AKSİYON DERGİSİNDE YAYINLANAN ALEVİLERİ PKK İLE İLŞKİLENDİRMEYE YÖNELİK HABERLERE İKİ ÖRNEK:
Marksist PKK'nın din oyunu
Stratejinin bir diğer ayağında ise diğer din mensuplarıyla diyalog kurma niyeti de var. Bu amaçla AK Parti ile bazı cemaatlerin ve sivil toplum örgütlerinin dini kullanarak Kürtleri asimile etmeye çalıştığı tezi bu gruplara da anlatılacak. Kürtlerin dini ile oynamayın görüşü geliştirilecek. Düzenlenen her gösteri, miting ve toplantıda din vurgusu olan sloganlar atılacak, başörtülü kadınlar ve kızlar özellikle ön saflarda yerini alacak. Kürtlerin dinini iyi öğrenmeleri için ilahiyat fakültesi açılması teşvik edilecek. Ayrıca Alevi akademisi açılması gündeme getirilecek. Abdullah Öcalan’ın müstear isimlerle farklı zamanlarda yazdığı “din” konulu yazıları tabana dağıtılacak. Çocuklarını kaybeden anneler için, her türlü etkinlikte din üzerinden propaganda yapmaları amacıyla bazı sloganlar geliştirilecek.
ALEVİLER DE HEDEFTE
Abdullah Öcalan’ın Alevilere yönelik Tunceli’de demokratik siyaset ve Alevi akademisi kurulmasını istemesi de yeni hamlenin bir parçası. Burada Öcalan kendisinin bir fikir adamı yerine konularak tartışılmasını da istiyor. Hükümetin Alevi açılımından mülhem ortaya attığı bu tezle Alevi cemaatini yanına çekmek istiyor. Zira PKK’da etkin bir Alevi yapı öteden beri var zaten. Özellikle yurtdışındaki bazı Alevi dernekleri destekleriyle PKK’ya güç veriyorlar. Ancak son dönemlerde Alevilerin bu desteği geri çekmeye başladığı belirtiliyor. Öcalan’ın hamlesi de bu desteği yeniden kazanma yönünde.
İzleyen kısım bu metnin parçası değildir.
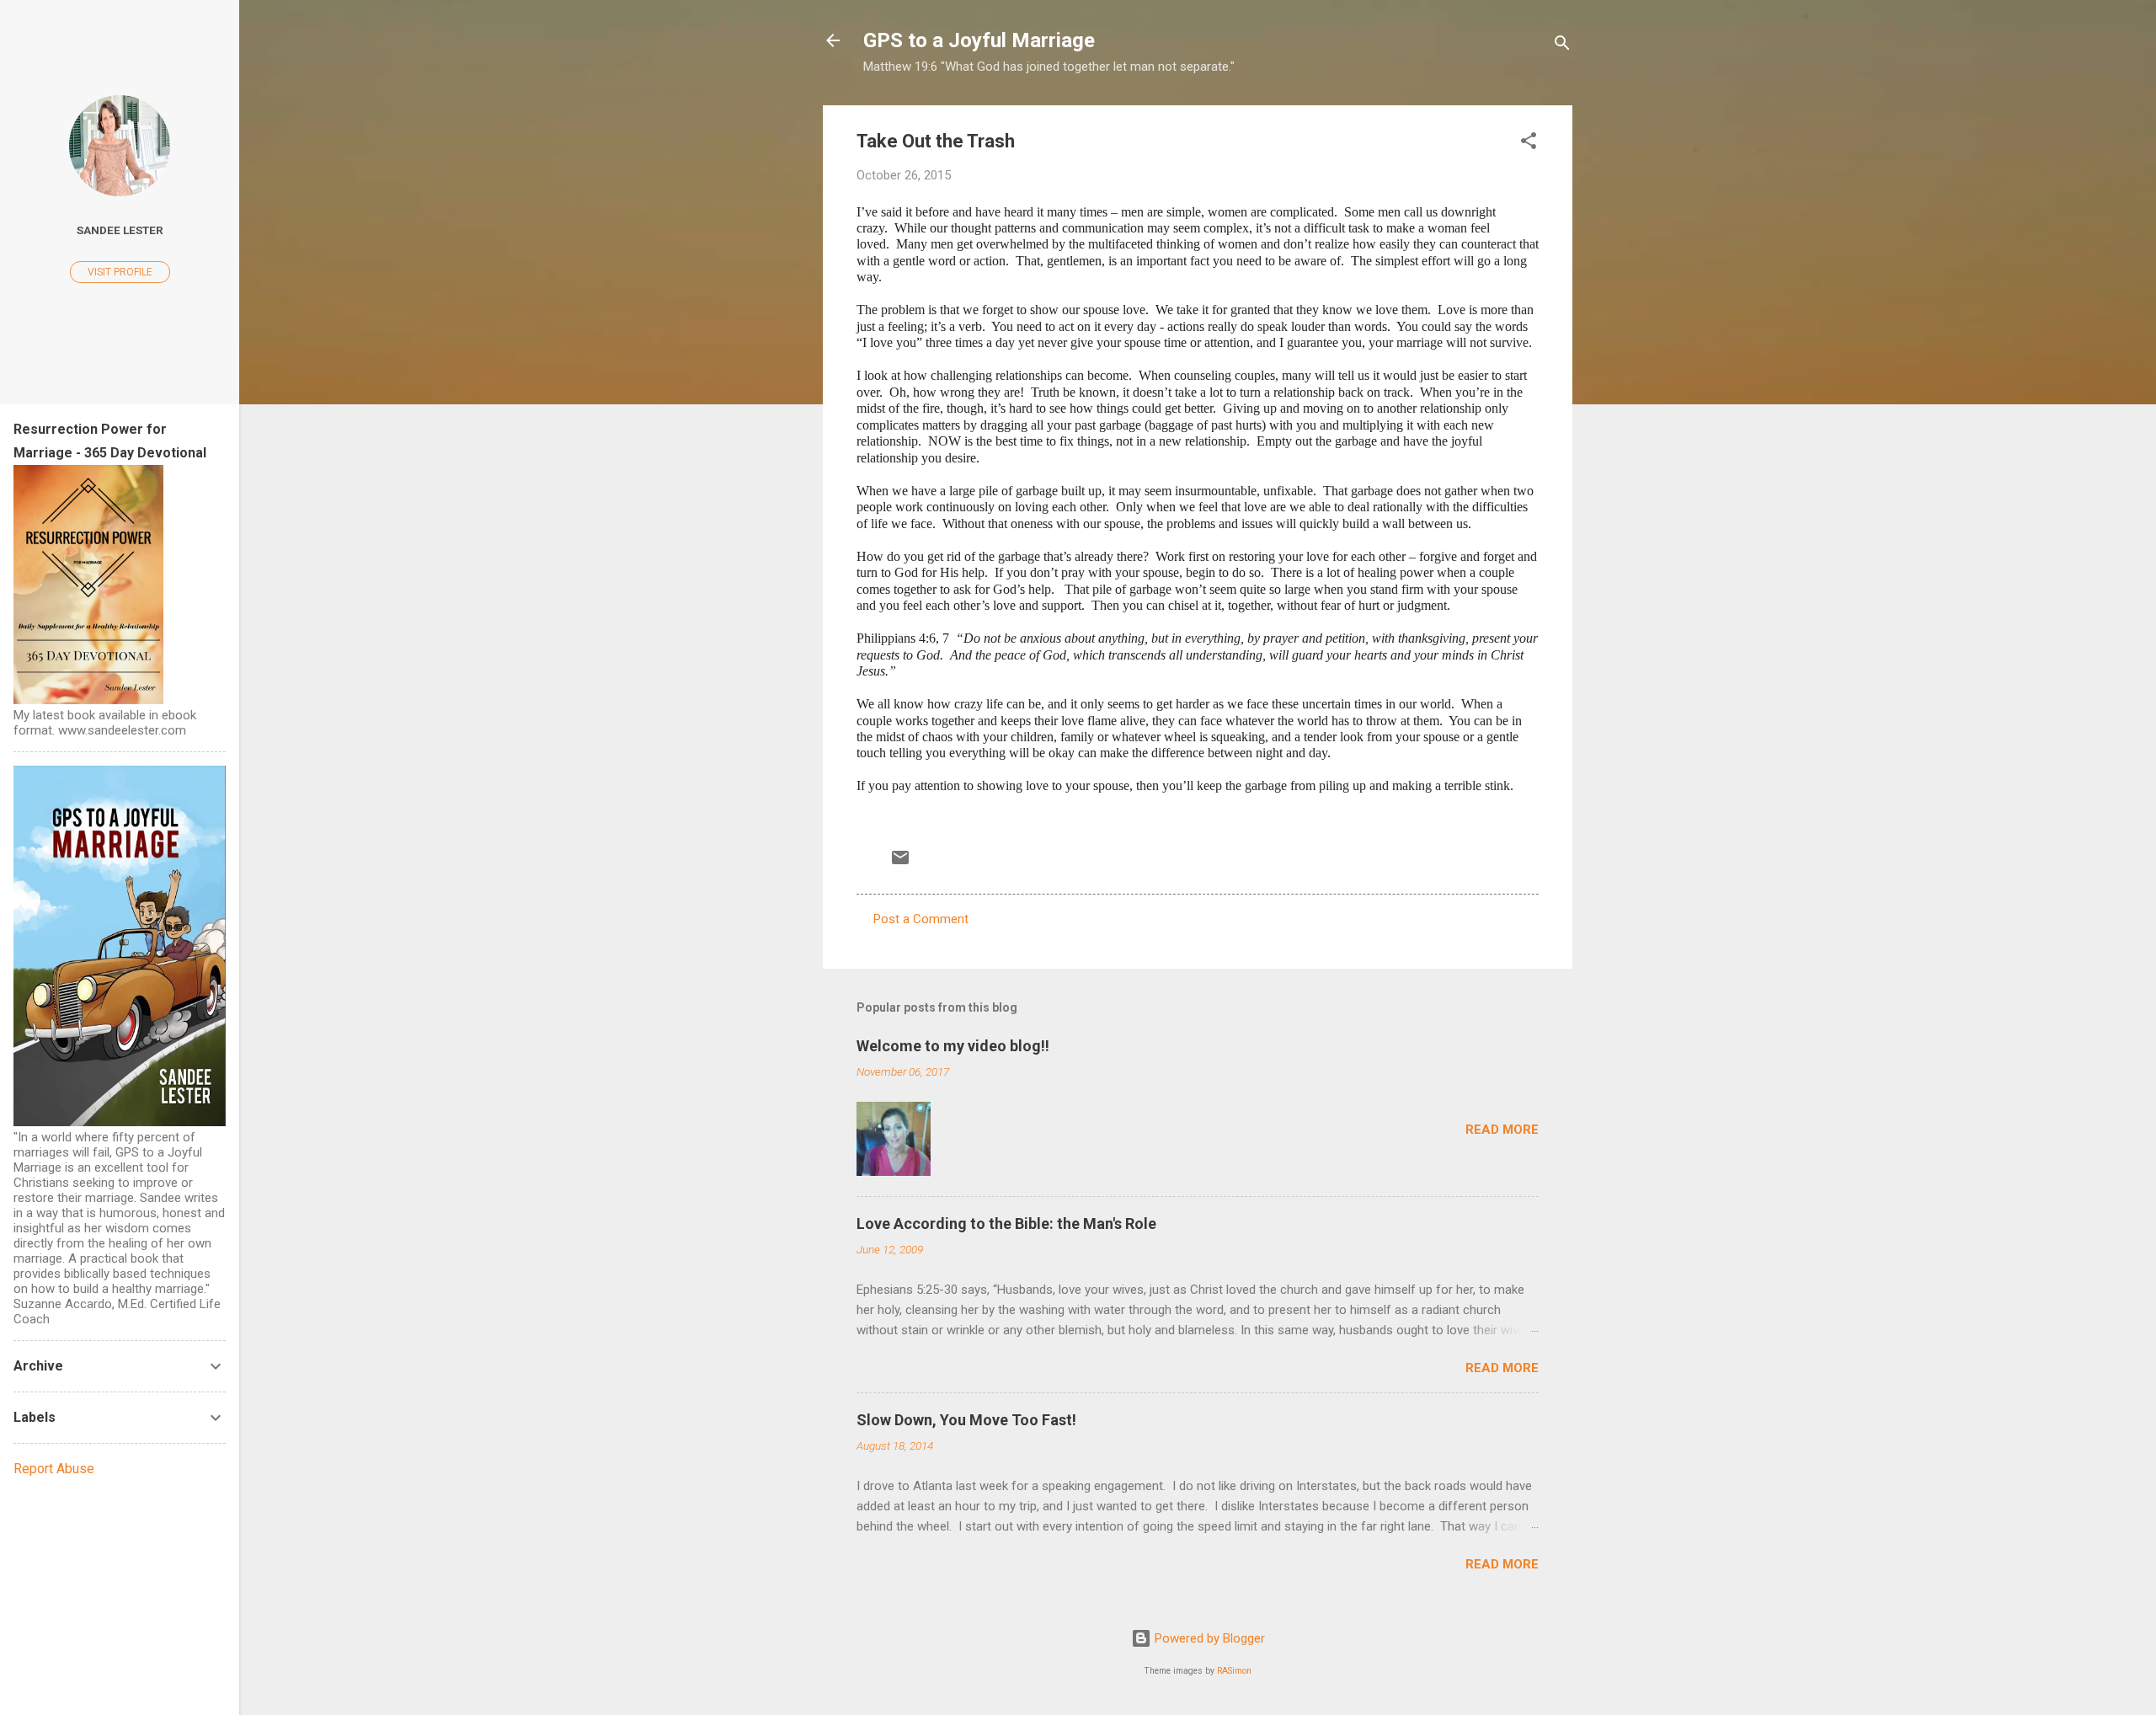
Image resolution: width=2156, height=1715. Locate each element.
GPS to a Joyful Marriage (979, 40)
Haşim Söylemez/Hamza Erdoğan - Sayı: 697 - 14.04.2008
PKK'nın derin troykası
İddialara göre bu kişiler Duran Kalkan, Mustafa Karasu ve Ali Haydar Kaytan. Bunlara ilaveten bir de Sabri Ok ismi zikrediliyor. Kürtlerin önemli bir kesimi ve bazı PKK’lılara göre ilk üç isim derin güçlerle birlikte hareket eden “derin PKK’lıları” temsil ediyor. Ulusalcı bir fikri benimseyen üçlüye göre AK Parti, İslamcı özelliklere sahip bir parti ve niyeti Türkiye’yi geriye götürmek. PKK’dan ayrılarak Kuzey Irak’ta yaşamaya başlayan terörist Osman Öcalan, söz konusu üçlünün (Kalkan, Karasu ve Kaytan) çok tehlikeli olduğunu belirtiyor: “PKK’nın içinde de Kemalistlerden daha çok Kemalistler var. Solcular ve Aleviler de yer alıyor ayrıca. Özellikle solcu Aleviler PKK içinde her zaman güçlü ve etkin oldular. Türkiye’deki bazı güçlerle çalışıyor, onlarla birlikte hareket ediyorlar.”
TROYKANIN BİLİNMEYENLERİ
“PKK’nın derin troykası” olarak tanımlanan teröristlerin en çarpıcı özelliği radikal solu benimsemeleri, Alevi ve ateist olmaları. İlginç olan ise her ismin ayrı bir fraksiyonu temsil etmesi. Radikal solcuların liderliğini Duran Kalkan yapıyor. Ateist Alevilerinkini de Mustafa Karasu ile Ali Haydar Kaytan. Bu isimler İslamiyet’e ve dindar yöneticilere karşılar. PKK’nın savaştan yana bir çizgi izlemesini, örgütün belirlenmiş zamanlarda eylem yapmasını istiyorlar. Demokratik Toplum Partisi (DTP) üzerinde baskı kuran üçlü, Türkiye’de kitlesel bir savaşın çıkmasını da arzu ediyor. Mustafa Karasu, bundan bir ay önce yaptığı açıklamada, Türkiye’de bir Türk-Kürt kavgası çıkarabileceklerini şöyle dile getirmişti: “Bu gidişata artık dur deme zamanıdır. Kürtler topyekûn yok edilmek isteniyor. Kürtlerin inançları yok edilmiş, yeni bir inanç dayatılmıştır. Bunun artık özgür bırakılması lazım. Bunlar sağlanamazsa toplum arası bir savaş başlar. Bu savaşı artık kimse durduramaz. PKK bunu sağlayacak güçtedir. Kimsenin maşası olmayacaktır.”